Rougher terrain in Afghanistan prompted complaints this past August from soldiers who said their uniforms gave out quickly.

"This is a result of soldiers working in steep and harsh terrain and literally sliding down steep hills and mountains," Army spokesman Sheldon Smith said in an e-mail.

Single-stitching has caused most of the blown-out inseams, said Erin Thomas, an Army spokeswoman. The new trousers are more durable, she said.

Now, how in the world did we manage to field a combat uniform that features single stitching in the inseam? That's just retarded. And having blown out the crotches on a couple nomex tank crewman's uniforms, I'm hear to tell you, it sucks!

What sucks even more is that in 2003 at least (God, my experience is getting old! I need another deployment before this blog gets totally stupid!), a soldier could blow out the crotch or backpiece of a set of DCU trousers and it took weeks to get a replacement.

Guard troops only got two sets of DCUs then, which was supposed to last us a year. Not very much for a combat infantry unit. We don't just wear them between the office and the chow hall and the laundry facility, and were doing laundry in a river or a bucket for months. But the ringknockers decided guard infantry only needed two pair for a year (active troops were issued four. This was part of the same decision making process that led the active army to conclude that National Guard infantry units fighting in Ramadi did not warrant the expense of being provided with modern body armor).

What's even more retarded is it took us until last year to decide to use flame- retardant uniforms! Burn treatment programs are long and expensive, guys. So are death benefits. But way to save money in the short run!

Splash, out


P.S., USA Today didn't call the vendor(s) for a comment?


Jason, how many times will we have this discussion? My active duty artillery unit got the same crummy 2 pairs of DCUs your guard unit got in 2003. We also had the same lousy Vietnam-era body armor. Fact is, there wasn't enough of either to go around. The divisional units that went in as part of the initial invasion force got better, but even then only grunts got the good body armor, I believe.

We can agree on the lunacy of crotchless uniforms though.


It might have been a local OCIE facility issue, unique to Fort Stewart.

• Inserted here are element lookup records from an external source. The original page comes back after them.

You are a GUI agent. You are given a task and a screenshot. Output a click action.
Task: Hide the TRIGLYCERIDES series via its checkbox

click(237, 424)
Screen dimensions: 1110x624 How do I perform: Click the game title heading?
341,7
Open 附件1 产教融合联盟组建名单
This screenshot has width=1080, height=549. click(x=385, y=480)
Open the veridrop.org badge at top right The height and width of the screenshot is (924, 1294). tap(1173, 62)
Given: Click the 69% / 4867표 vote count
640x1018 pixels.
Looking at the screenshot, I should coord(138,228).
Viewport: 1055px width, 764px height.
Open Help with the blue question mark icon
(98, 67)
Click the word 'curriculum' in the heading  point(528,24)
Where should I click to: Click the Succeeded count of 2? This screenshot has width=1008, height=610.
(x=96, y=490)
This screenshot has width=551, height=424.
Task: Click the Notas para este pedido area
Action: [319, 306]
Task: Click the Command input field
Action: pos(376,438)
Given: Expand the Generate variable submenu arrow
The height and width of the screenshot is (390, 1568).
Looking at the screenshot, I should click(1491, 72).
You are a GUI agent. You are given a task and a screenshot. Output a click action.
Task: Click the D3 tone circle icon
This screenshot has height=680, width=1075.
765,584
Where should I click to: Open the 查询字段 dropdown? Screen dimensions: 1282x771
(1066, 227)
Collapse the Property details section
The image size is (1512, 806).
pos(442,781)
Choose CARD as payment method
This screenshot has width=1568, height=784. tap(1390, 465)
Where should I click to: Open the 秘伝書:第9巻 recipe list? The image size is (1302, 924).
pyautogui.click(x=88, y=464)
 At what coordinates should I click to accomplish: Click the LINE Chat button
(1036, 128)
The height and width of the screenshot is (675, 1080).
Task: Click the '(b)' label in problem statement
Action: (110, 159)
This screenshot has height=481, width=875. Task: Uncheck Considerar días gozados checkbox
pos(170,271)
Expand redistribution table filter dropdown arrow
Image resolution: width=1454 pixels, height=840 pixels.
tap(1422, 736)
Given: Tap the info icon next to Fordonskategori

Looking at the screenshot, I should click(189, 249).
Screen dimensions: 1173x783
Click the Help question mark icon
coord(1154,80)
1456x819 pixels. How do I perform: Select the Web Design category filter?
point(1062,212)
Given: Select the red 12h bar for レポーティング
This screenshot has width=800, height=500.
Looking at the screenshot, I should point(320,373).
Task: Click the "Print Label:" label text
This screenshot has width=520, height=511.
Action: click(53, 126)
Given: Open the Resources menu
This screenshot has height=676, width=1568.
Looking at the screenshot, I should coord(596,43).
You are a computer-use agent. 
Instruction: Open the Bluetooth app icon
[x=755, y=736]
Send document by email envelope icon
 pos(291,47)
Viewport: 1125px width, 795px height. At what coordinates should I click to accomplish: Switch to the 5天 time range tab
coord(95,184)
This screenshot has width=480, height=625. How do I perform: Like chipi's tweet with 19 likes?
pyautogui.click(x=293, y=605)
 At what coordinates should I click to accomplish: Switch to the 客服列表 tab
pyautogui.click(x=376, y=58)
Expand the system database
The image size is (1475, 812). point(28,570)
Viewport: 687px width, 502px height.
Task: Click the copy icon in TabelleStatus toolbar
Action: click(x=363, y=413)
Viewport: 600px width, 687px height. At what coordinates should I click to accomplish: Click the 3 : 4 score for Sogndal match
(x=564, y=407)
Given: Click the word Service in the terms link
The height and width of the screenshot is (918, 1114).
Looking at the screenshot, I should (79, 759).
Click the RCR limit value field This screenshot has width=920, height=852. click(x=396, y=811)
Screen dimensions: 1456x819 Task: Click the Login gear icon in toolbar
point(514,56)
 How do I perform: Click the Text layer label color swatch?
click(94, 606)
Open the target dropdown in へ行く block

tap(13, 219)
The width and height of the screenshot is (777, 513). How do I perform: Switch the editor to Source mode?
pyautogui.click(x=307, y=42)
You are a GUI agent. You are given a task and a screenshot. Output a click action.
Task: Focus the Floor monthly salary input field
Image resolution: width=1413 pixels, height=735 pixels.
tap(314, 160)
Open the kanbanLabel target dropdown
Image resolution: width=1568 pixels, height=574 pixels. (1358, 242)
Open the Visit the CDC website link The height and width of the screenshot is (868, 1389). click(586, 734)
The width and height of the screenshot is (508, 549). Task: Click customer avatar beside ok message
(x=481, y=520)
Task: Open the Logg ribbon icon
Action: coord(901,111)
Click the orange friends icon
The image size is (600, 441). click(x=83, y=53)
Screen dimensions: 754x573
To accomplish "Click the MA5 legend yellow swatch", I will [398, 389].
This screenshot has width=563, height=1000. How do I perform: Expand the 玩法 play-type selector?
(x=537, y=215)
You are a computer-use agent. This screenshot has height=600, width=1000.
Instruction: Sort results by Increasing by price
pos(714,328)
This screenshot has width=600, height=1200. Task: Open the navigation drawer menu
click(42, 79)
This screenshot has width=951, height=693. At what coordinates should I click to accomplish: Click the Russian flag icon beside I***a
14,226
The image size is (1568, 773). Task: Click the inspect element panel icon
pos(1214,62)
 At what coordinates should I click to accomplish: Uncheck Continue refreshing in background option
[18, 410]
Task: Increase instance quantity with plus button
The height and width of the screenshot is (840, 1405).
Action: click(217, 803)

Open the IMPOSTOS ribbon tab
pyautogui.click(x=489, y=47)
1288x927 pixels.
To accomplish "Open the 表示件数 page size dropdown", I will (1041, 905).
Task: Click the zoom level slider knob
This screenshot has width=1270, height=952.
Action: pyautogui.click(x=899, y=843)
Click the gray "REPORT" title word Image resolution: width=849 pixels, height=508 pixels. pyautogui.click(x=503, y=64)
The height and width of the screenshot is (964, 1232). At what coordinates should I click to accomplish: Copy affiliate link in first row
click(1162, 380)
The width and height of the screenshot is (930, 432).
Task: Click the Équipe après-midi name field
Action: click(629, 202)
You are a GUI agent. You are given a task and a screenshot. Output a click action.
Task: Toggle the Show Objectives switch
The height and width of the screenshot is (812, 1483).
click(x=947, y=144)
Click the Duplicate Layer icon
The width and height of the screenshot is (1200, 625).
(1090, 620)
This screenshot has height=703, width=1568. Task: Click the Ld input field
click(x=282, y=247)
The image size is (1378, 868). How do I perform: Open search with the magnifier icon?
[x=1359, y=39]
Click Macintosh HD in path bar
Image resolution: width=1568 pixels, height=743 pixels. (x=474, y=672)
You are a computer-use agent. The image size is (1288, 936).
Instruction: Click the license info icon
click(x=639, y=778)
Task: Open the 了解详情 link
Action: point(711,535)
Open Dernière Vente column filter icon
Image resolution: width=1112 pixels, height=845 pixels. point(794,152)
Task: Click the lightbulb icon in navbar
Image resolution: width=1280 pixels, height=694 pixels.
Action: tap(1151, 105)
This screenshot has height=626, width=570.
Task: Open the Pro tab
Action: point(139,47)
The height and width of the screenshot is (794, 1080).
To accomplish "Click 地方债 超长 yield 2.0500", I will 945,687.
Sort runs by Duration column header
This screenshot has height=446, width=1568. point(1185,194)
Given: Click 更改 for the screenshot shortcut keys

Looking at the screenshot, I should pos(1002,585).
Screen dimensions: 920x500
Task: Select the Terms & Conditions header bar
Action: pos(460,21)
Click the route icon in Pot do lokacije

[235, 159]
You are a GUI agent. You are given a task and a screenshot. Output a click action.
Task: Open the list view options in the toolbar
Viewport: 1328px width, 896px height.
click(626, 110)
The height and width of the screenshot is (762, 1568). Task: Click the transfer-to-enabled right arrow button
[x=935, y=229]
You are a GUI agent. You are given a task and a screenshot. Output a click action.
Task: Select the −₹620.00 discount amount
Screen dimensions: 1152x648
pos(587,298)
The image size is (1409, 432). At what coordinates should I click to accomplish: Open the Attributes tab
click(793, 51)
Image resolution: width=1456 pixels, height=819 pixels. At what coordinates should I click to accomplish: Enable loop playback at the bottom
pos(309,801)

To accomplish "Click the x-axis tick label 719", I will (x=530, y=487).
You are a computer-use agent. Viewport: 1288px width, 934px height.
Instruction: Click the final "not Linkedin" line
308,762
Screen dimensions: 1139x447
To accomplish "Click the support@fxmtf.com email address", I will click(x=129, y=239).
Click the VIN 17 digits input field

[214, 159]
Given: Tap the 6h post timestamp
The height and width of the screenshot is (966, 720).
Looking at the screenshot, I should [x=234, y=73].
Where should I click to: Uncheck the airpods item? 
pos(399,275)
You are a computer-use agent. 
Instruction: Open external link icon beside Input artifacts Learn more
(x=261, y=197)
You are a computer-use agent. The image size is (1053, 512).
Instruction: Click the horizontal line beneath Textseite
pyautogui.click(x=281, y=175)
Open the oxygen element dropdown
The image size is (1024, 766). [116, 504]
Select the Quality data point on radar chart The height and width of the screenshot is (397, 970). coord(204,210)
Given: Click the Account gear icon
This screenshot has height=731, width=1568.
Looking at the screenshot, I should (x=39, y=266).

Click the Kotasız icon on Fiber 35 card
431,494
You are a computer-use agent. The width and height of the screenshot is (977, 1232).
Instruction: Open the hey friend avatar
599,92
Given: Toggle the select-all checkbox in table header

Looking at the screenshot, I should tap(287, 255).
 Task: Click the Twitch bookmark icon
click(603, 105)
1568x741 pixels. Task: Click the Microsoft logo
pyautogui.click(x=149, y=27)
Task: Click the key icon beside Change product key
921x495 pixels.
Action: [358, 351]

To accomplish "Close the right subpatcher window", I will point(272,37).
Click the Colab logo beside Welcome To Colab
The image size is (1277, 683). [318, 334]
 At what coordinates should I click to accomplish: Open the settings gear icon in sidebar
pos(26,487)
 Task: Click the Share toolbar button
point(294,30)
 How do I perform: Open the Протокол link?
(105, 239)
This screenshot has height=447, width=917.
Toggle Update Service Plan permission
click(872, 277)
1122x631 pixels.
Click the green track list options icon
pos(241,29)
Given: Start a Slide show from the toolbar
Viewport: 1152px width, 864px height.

But in the 3rd ACR, our parent unit early in 2003, we were the only unit, it seems, that had the VN era body armor. Every time I went out to Fallujah to pick up supplies, drop off prisoners, etc., the rear echelon guys, with their IBA plates, would look at us and say "they sent you out in THAT?!?!?"

But the 3rd ACR does not draw OCIE out of the Stewart facility.

Incidentally, our Air Force ground coordination team had the IBA plates during the mob phase in January 03. We didn't.